Below are records; reproduce exactly the lines from the one that has "[blog-post-gallery-2] (108, 1072)" through the one that has "Ver todas las entradas (1629, 139)", ends included, and nothing more.
^^^^
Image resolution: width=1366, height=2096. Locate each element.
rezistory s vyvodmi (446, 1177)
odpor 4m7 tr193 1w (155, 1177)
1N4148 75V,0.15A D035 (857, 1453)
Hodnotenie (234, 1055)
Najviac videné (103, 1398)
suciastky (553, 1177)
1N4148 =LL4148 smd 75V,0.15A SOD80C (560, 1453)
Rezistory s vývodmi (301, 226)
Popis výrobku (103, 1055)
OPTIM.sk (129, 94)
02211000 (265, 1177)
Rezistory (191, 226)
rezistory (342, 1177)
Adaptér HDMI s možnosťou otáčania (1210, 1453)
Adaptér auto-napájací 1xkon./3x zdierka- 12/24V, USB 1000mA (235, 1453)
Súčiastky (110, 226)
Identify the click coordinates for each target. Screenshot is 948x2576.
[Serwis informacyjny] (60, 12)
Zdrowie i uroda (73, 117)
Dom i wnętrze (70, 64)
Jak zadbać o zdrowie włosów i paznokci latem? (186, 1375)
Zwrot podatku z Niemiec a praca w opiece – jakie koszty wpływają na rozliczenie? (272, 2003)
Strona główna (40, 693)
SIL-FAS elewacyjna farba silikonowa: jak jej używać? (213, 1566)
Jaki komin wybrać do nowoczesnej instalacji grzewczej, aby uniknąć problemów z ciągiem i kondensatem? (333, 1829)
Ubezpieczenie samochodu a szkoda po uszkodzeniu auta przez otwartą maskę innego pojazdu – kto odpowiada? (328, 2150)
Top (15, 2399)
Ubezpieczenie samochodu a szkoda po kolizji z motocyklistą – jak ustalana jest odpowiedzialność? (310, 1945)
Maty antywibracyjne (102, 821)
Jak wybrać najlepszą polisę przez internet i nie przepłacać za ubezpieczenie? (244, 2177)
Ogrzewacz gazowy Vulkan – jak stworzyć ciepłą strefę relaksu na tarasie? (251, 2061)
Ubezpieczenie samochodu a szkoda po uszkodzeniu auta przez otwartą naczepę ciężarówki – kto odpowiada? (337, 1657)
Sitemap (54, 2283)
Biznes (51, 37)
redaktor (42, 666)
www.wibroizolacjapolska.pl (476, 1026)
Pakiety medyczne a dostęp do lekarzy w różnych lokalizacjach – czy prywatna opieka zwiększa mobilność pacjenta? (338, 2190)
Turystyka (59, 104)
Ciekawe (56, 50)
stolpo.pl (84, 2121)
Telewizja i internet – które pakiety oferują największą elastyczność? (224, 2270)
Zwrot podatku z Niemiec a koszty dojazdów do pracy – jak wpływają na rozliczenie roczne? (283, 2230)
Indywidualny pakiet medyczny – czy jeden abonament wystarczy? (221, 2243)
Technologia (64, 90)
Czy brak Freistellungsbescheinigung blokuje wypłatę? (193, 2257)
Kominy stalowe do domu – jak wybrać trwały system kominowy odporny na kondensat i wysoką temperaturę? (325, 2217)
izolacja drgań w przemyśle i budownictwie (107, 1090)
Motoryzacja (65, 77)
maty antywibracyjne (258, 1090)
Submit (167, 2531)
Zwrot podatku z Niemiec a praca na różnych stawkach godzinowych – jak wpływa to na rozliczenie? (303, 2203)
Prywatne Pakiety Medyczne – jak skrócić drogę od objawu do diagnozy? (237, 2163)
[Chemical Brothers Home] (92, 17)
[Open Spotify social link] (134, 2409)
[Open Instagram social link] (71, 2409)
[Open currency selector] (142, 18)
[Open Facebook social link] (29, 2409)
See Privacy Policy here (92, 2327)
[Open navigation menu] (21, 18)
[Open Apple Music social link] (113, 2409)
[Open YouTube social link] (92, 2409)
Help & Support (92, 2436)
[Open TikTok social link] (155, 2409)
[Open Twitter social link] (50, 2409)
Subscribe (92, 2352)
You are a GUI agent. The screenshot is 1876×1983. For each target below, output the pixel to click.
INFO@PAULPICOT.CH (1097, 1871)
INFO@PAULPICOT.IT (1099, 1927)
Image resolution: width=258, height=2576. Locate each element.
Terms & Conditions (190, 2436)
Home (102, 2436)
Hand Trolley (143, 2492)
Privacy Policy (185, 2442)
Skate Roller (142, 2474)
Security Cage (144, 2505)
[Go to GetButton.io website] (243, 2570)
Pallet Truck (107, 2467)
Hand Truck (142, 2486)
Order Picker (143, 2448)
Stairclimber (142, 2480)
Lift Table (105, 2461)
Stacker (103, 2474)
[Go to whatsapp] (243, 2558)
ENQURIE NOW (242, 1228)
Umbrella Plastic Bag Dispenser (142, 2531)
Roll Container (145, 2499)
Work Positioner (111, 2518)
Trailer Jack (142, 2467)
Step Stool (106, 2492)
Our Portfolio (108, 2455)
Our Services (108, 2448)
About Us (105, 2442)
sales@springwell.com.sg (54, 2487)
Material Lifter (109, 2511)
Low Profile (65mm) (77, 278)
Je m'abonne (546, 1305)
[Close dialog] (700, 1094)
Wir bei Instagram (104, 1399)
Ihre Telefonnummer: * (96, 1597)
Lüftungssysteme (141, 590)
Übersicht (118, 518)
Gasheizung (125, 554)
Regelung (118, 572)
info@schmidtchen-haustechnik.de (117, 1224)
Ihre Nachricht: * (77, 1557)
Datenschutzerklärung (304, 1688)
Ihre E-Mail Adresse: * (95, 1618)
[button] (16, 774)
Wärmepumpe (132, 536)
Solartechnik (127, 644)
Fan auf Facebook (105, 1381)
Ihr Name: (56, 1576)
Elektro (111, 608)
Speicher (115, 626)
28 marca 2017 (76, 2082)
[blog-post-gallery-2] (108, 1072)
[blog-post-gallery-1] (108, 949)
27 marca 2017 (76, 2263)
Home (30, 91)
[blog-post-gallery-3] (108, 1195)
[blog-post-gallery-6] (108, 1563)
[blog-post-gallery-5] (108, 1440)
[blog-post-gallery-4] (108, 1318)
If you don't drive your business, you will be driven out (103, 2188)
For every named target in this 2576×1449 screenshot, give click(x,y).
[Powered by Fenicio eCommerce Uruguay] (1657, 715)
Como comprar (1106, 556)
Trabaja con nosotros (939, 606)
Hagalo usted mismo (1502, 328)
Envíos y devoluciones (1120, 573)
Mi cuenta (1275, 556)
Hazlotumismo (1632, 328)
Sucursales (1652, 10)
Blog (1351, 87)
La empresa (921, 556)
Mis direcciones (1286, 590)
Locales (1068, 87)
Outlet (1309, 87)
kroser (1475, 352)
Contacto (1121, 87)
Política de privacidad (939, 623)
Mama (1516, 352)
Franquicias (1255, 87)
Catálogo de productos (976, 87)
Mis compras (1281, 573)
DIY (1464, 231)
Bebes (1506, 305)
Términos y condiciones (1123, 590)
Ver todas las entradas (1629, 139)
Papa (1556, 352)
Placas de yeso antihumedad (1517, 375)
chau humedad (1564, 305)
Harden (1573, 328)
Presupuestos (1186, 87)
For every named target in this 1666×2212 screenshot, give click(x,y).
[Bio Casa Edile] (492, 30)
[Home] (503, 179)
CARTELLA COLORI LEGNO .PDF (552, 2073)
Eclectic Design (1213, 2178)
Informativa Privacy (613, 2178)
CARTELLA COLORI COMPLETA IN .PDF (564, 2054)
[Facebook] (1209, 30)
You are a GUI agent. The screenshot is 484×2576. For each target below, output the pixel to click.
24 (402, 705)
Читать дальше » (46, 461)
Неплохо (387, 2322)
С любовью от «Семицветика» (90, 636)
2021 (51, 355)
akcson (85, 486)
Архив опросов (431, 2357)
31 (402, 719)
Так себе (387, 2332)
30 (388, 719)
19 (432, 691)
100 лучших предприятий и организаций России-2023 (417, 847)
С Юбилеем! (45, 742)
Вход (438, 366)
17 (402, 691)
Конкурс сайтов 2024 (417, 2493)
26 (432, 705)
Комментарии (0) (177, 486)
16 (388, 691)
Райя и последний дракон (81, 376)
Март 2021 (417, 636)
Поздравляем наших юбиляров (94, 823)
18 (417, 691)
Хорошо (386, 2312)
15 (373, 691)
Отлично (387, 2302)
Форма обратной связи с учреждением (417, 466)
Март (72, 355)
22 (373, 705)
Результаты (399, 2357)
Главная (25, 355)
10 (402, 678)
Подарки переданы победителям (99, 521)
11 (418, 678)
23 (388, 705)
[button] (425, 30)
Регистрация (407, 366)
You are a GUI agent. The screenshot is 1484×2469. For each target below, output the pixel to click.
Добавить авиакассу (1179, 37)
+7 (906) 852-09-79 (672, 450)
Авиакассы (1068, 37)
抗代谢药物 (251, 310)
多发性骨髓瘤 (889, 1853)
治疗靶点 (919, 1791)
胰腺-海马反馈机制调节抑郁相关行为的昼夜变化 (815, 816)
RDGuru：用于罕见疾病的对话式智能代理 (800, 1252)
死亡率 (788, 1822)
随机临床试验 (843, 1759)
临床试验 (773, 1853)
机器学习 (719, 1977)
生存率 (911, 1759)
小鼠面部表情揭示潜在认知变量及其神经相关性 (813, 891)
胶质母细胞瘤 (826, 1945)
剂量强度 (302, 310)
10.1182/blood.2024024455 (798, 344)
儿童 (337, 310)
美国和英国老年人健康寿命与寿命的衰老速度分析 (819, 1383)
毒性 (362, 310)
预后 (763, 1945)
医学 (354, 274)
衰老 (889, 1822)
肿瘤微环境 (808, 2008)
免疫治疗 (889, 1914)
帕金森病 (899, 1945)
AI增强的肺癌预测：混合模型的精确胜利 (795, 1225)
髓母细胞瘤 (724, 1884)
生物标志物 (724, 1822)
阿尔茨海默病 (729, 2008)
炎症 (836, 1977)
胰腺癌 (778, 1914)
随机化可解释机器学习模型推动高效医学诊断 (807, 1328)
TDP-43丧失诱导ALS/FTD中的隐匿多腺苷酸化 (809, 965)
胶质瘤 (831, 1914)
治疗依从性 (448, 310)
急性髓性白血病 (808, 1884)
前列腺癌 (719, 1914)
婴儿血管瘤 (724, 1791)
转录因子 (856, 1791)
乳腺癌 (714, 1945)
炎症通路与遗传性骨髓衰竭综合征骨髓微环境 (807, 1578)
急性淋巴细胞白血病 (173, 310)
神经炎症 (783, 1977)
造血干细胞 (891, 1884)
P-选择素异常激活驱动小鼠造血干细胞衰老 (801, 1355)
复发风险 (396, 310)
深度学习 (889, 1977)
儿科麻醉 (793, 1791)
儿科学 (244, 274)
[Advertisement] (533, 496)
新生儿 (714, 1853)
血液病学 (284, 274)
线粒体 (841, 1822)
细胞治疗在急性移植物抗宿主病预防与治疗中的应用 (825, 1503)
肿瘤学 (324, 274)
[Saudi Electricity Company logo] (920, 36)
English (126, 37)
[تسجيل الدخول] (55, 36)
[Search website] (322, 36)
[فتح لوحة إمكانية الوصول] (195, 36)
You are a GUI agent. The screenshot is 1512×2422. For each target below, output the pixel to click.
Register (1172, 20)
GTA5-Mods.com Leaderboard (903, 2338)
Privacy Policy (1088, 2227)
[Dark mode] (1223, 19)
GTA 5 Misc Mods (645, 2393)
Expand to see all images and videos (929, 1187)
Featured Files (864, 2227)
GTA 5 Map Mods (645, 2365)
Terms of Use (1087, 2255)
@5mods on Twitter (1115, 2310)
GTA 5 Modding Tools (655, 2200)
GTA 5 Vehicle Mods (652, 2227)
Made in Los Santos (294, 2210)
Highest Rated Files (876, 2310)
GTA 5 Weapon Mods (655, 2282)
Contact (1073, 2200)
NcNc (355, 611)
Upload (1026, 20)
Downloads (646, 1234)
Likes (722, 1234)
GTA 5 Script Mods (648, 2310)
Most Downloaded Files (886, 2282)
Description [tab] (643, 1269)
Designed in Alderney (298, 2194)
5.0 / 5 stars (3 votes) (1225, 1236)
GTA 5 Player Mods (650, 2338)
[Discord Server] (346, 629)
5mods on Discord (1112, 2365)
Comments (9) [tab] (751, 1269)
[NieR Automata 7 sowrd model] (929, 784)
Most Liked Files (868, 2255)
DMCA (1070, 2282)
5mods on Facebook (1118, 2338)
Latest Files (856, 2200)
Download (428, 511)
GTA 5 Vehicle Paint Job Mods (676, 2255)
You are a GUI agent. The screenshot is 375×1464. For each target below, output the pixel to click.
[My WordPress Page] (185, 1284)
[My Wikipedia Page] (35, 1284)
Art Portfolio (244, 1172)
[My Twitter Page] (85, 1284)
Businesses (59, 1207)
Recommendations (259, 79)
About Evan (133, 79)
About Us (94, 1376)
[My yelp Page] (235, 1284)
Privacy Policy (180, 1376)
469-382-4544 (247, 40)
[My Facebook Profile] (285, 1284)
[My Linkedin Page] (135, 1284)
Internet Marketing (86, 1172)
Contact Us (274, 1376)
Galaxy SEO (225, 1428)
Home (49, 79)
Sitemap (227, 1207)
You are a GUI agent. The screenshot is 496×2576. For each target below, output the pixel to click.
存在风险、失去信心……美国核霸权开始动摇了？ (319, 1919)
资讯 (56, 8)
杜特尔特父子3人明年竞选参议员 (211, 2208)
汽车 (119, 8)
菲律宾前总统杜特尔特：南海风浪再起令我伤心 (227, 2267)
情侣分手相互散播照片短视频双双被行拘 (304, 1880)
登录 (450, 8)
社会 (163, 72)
^^^^
● Output of the task
[blog-post-gallery-2] (108, 1072)
[blog-post-gallery-1] (108, 949)
27 marca 2017 (76, 2263)
Home (30, 91)
[blog-post-gallery-3] (108, 1195)
[blog-post-gallery-6] (108, 1563)
[blog-post-gallery-5] (108, 1440)
[blog-post-gallery-4] (108, 1318)
If you don't drive your business, you will be driven out (103, 2188)
For every named target in this 2576×1449 screenshot, give click(x,y).
[Powered by Fenicio eCommerce Uruguay] (1657, 715)
Como comprar (1106, 556)
Trabaja con nosotros (939, 606)
Hagalo usted mismo (1502, 328)
Envíos y devoluciones (1120, 573)
Mi cuenta (1275, 556)
Hazlotumismo (1632, 328)
Sucursales (1652, 10)
Blog (1351, 87)
La empresa (921, 556)
Mis direcciones (1286, 590)
Locales (1068, 87)
Outlet (1309, 87)
kroser (1475, 352)
Contacto (1121, 87)
Política de privacidad (939, 623)
Mama (1516, 352)
Franquicias (1255, 87)
Catálogo de productos (976, 87)
Mis compras (1281, 573)
DIY (1464, 231)
Bebes (1506, 305)
Términos y condiciones (1123, 590)
Ver todas las entradas (1629, 139)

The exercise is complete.